Например, задумавшись о том, где мог скрываться Гордей, он вначале увидел аккуратную разбивку гаражного кооператива под Рязанью, будто смотрел на него из иллюминатора лайнера, заходившего на посадку. Затем его взгляд почти вплотную приблизился к вывеске «Шиномантаж», а потом перед ним возникло помещение мастерской с двумя машинами после аварии. Гордея он безошибочно опознал в опустившемся субъекте в замасленной фуфайке — по запахам пота, спиртного и особому пряному запаху какой-то острой безнадежности на грани с отчаянием.
В углу смотровой ямы он молниеносным взглядом-вспышкой увидел импровизированный топчан, понимая, что Гордей часто остается здесь ночевать, не имея постоянного пристанища. Все картины сопровождала странная песня, которую сорванным тенором Гордей напевал себе под нос, затягивая болты.

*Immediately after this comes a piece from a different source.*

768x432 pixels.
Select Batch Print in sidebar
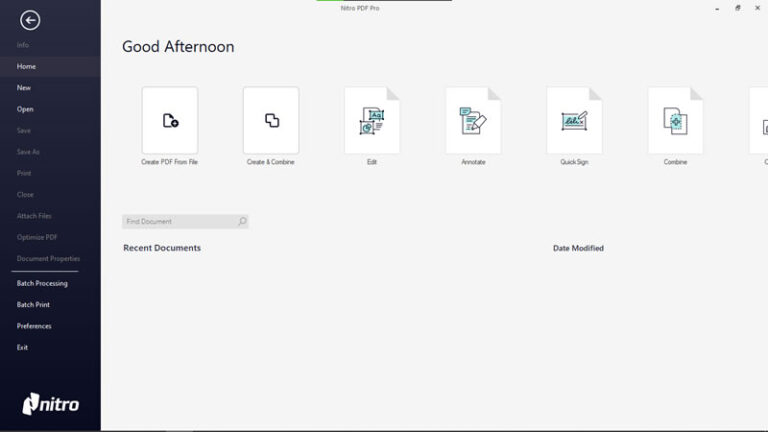[33, 305]
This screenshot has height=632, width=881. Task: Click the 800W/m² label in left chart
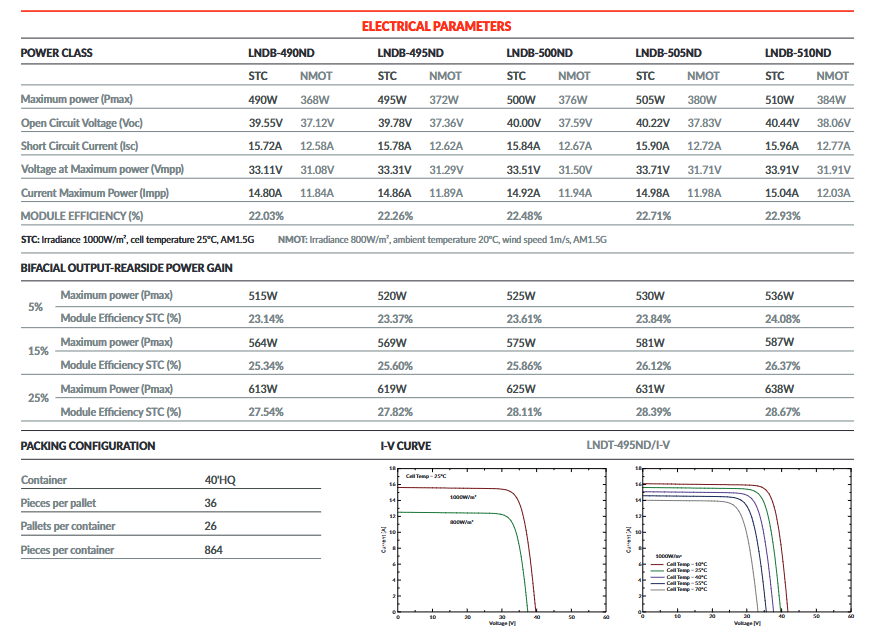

Как помру — похороните меня в кукурузе. Не забудьте написать имя мне на пузе. А Фиделю передайте, що мене не стало, И теперь ему не буде ни хлеба, ни сала…Что и говорить, вокруг Антона Борисовича складывалась нездоровая антагонистическая обстановка. Любой на его месте мог бы сломаться и утратить уверенность в себе, но он чувствовал, что вместе с ним за происходящим наблюдал и чей-то посторонний зоркий взгляд. И когда все собранные им сведения выстроились в логическую цепочку всеобщего торжества по поводу налаживающейся самым радужным образом жизни, начиная с его зятя и заканчивая танцем с барабанами от Светланы Барабуль, — Антон Борисович почувствовал чей-то тихий толчок в затылок, а мягкий женский голос внутри его головы сказал: «Пора!»
Он тщательно собрался, долго смотрел на себя в зеркало, стараясь не замечать давно пугавшей его тени за спиной, а потом решительно направился в театр, нисколько не сомневаясь, что пресс-секретарь Никифорова его ждет в кампании четырех мужчин, имевших к нему ряд закономерных вопросов.
В театре его уже ждали, охранник на входе предупредительно сообщил, что его ждут в оранжевой гостиной театра. Ему надо было пройти через большое светлое фойе, где было абсолютно пустынно. Он уже вышел на средину зала, когда из бокового коридора вышел главный премьер театра Николай, за ним семенила сухонькая интеллигентная старушка с подведенными карандашом губами, которую в театре все звали Глашенькой. При виде Николая у Антона Борисовича резко опустились плечи от внезапной тяжести, будто на его плечах заворочалась огромная, необычайно тяжелая птица.
Николай тоже остановился, как вкопанный, зачарованно глядя поверх головы Антона Борисовича, почувствовавшего, будто кто-то пытается когтями стащить с него скальп на затылок.
— Мельпомена! — услышал он в голове отвратительный визг. — Он меня видит! Уходи, уходи к Окипете, старый дурак!
Антон Борисович поторопился покинуть фойе, стараясь не прислушиваться к голосу, оравшему у него в голове от невыносимой боли. Каждый шаг ему давался с большим трудом, но как только он ретировался в ближайший проход, так ему перестали стягивать кожу на затылок, стало легче дышать, а с плеч будто свалилась огромная нечеловеческая тяжесть.